Adventures in Ice Cream

Adventures in Ice Cream

As head of research and development for Van Leeuwen Artisan Ice Cream, Ellie Zitsman draws inspiration from her adventures to create new flavors.

By Layla Ferris ’18

Ellie Zitsman ’07 never expected to travel the world or land a job dreaming up one-of-a-kind ice cream flavors.

After earning her bachelor’s degree in liberal studies (now called interdisciplinary studies), she packed up and worked in London for six months before catching “the travel bug.”

During the next two years, she immersed herself in the cultures of 52 countries — including Norway, Croatia, South Korea and Laos.

“I would come home to St. Augustine and work in restaurants as a server and bartender, and then go back to traveling,” Zitsman says. “When I was traveling, I was eating really great food and taking cooking classes in Thailand and Mexico.”

Those food-inspired journeys abroad ignited a passion for cooking, which she applied at the Natural Gourmet Institute, a culinary school in New York City.

After several years of working long hours in fine-dining kitchens, Zitsman found stability in her next career stop: as a baker at Van Leeuwen Artisan Ice Cream in New York City. She helped make “inclusions,” which are cake bits, cookie pieces or anything else added into the ice cream.

In December 2017, she pitched an idea to create a new position at Van Leeuwen to help concoct new flavors and handle product development logistics.

“I use a lot of my culinary interests from around the world for flavor creations. Traveling really gave me the background and confidence to do a position like this. I think that was a big part of getting this job.”
Ellie Zitsman ’07

“I wanted to spend more time researching food trends, planning our menus and testing recipes before releasing new flavors,” Zitsman says. “Seasonal flavors and new additions to our core menu are what continue to keep us relevant, and I didn’t want that aspect to fall through the cracks.”

The company took a chance, and Zitsman has been head of research and development ever since.
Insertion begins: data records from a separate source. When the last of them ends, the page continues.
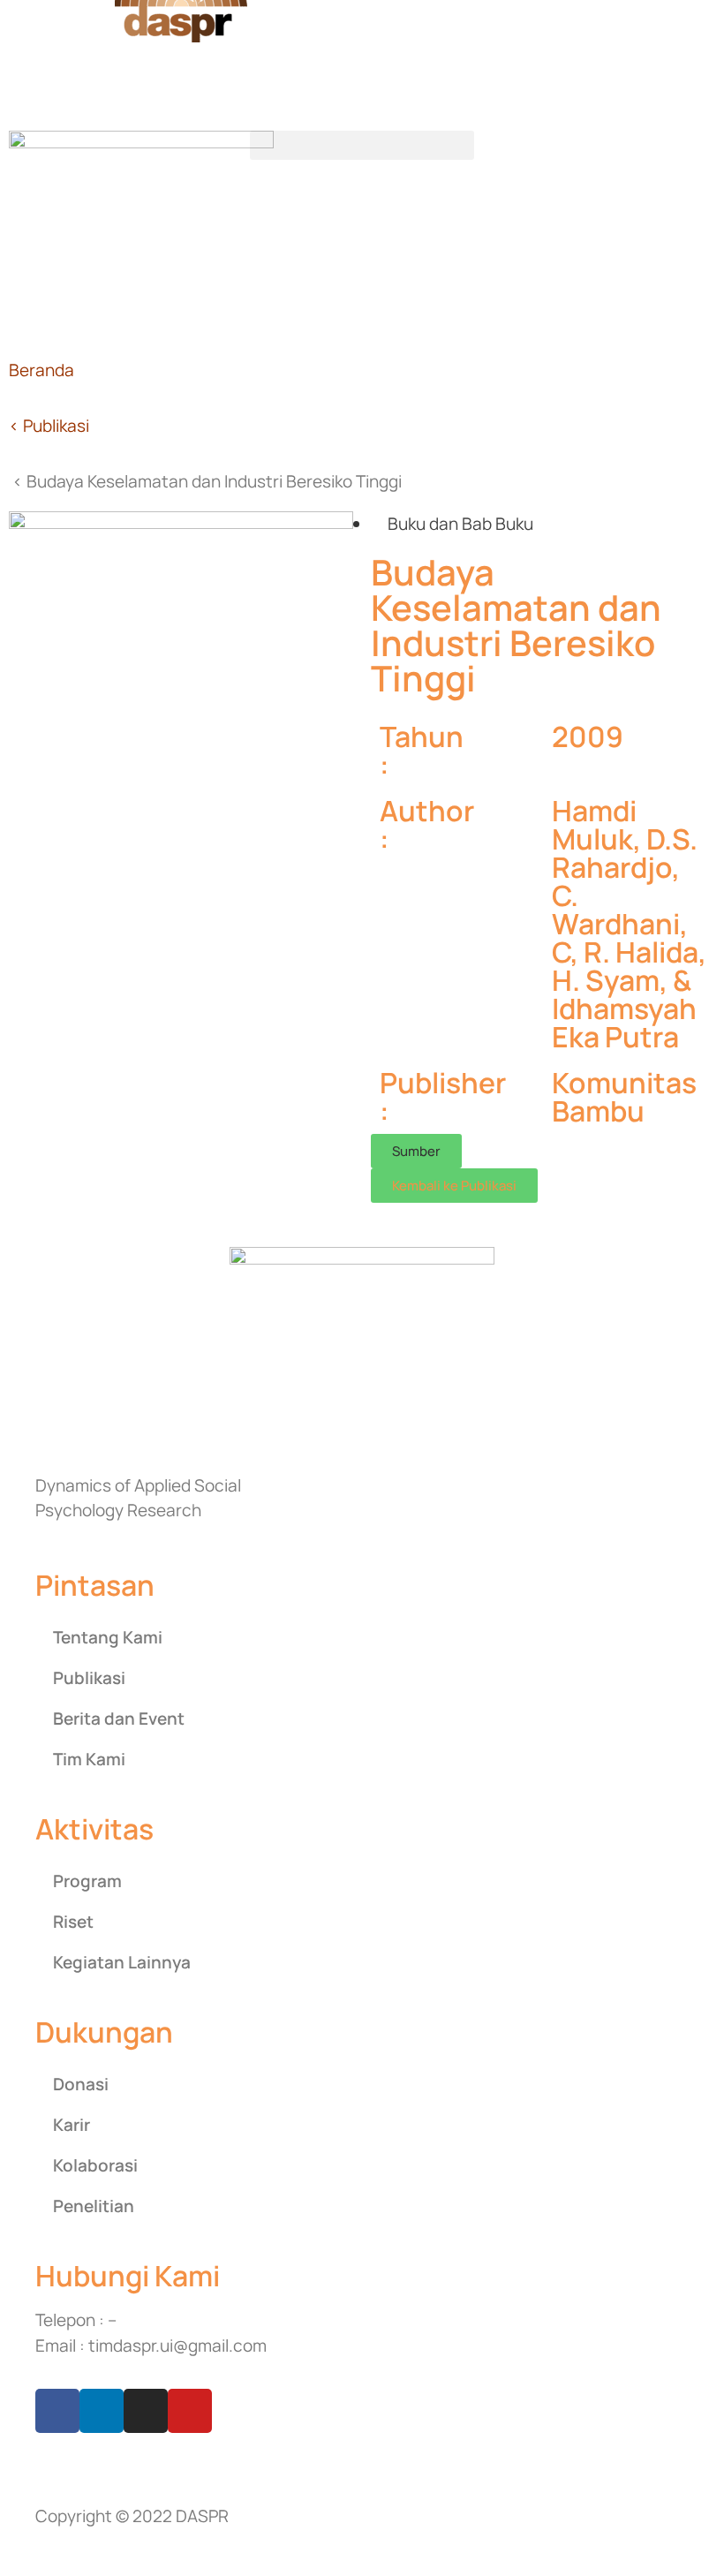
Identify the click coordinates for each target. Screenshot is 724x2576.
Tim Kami (89, 1759)
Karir (71, 2124)
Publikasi (89, 1677)
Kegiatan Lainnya (122, 1962)
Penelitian (93, 2206)
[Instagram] (146, 2411)
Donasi (81, 2084)
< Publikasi (49, 425)
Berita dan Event (119, 1718)
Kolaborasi (95, 2165)
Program (87, 1881)
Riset (73, 1921)
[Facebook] (57, 2411)
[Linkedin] (101, 2411)
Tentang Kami (107, 1637)
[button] (361, 145)
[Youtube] (190, 2411)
What is a typical day on the job like?

“I’m technically a department of one. I would say 70 percent of my time is in the office in Brooklyn. A lot of my job is sourcing quality ingredients and doing a lot of work on the supply chain side, and then I’m also writing recipes. I create the seasonal menus of four new flavors that switch out about every six weeks.”

What do you consider when making new flavors?

“It’s really a combination of what’s trending in the dessert world, what’s available seasonally as far as foods go, things I’ve seen that excite me and what’s popular on social media. I tend to follow my instincts to create trends. I’m currently working on releasing a dairy- and nut-free oat milk line, making oat milk from organic oats in house.”

What’s your favorite flavor you’ve created?

“Vegan passion fruit, which was specially created for our 10th anniversary in the summer of 2018. It was really beautiful because we used natural food dye from beet juice and purple carrot extract. It was a yellow ice cream with pink and purple cake bits, and the look of it was based off the color and design of Van Leeuwen’s first ice cream truck.”

What projects do research and development work on?

“One of my big missions last year was to get our Los Angeles locations on the same schedule as Brooklyn and sync up the releases of new flavors. Right now, we have 16 stores in NYC and LA, and we’re adding six more. Our wholesale pints are in some Whole Foods, so hopefully we’re going national with that this year.”

How did your travels shape who you are professionally?

“I use a lot of my culinary interests from around the world for flavor creations. Traveling really gave me the background and confidence to do a position like this. I think that was a big part of getting this job.”

What do you see in your future?

“In the long run, I want to definitely be involved in sharing my knowledge and finding some way to teach and pass along the things that I’ve learned. Maybe one day I’ll have some kind of teaching kitchen.”